Congrats on getting into YC!
axes i care about
0. does betterauth have google/twitter/github oauth? (i assume yes but hey its basic) 2fa support? Activedirectory/Okta/Workos/other team management level auth?
1. does betterauth integrate with postgres RLS? is there a better way to do the same job?
2. (pls autocomplete)
I feel like every ecosystem should have a great auth library, and am glad to see you taking on this challenge. I come from the ruby and java worlds where devise and spring auth are great choices, and have watched as several options have risen and fallen in the JS world (passport.js, nextauth). I've heard good things about your project from colleagues, so hopefully you'll win :).
Sounds like you plan to support this via infrastructure and higher level features. Any plans to offer paid support as well?
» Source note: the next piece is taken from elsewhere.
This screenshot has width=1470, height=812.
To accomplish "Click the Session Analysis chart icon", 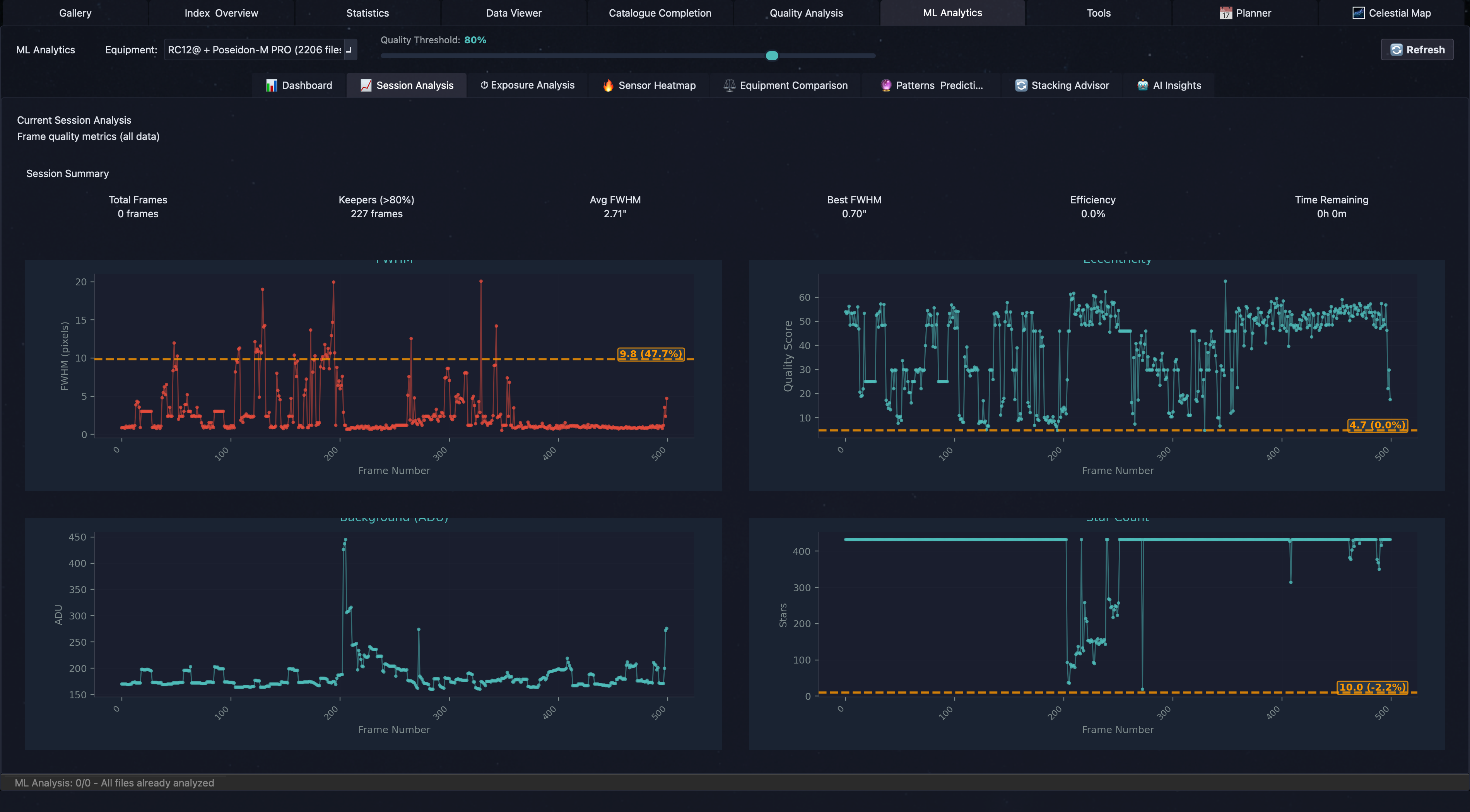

Anyway, congrats on your launch!
I started a new side project with Cursor to see how it goes, and it suggests a lot of packages for a lot of things (often not even suggests, assume you want it and ask you to install already).
I imagine there will be a “AIO” AI optimization field soon. Have you considered at all?
I mean. If I explicitly ask Cursor models to use Better Auth for authentication, will any of them be able to use it?
A possible thing for you to work on could be to prepare a prompt with links to your documentation that I can copy and paste in Cursor (or whatever) and will successfully implement it in my project.
EDIT: If you want to give it a try at one now and post as a reply here, I’ll gladly try it. It should say to substitute Auth0, as I am already using it, in a NextJS 15 web app that uses Neon serverless Postgres as DB. But I can tweak those myself later too
Please no.
I haven't found the equivalent in the jvm space.
nice work -- maybe I will do a port to jvm
How do I know if this actually works in the long term?
Best of luck with it!
(Disclosure: I'm a co-founder of Zitadel, also building solutions in this space.)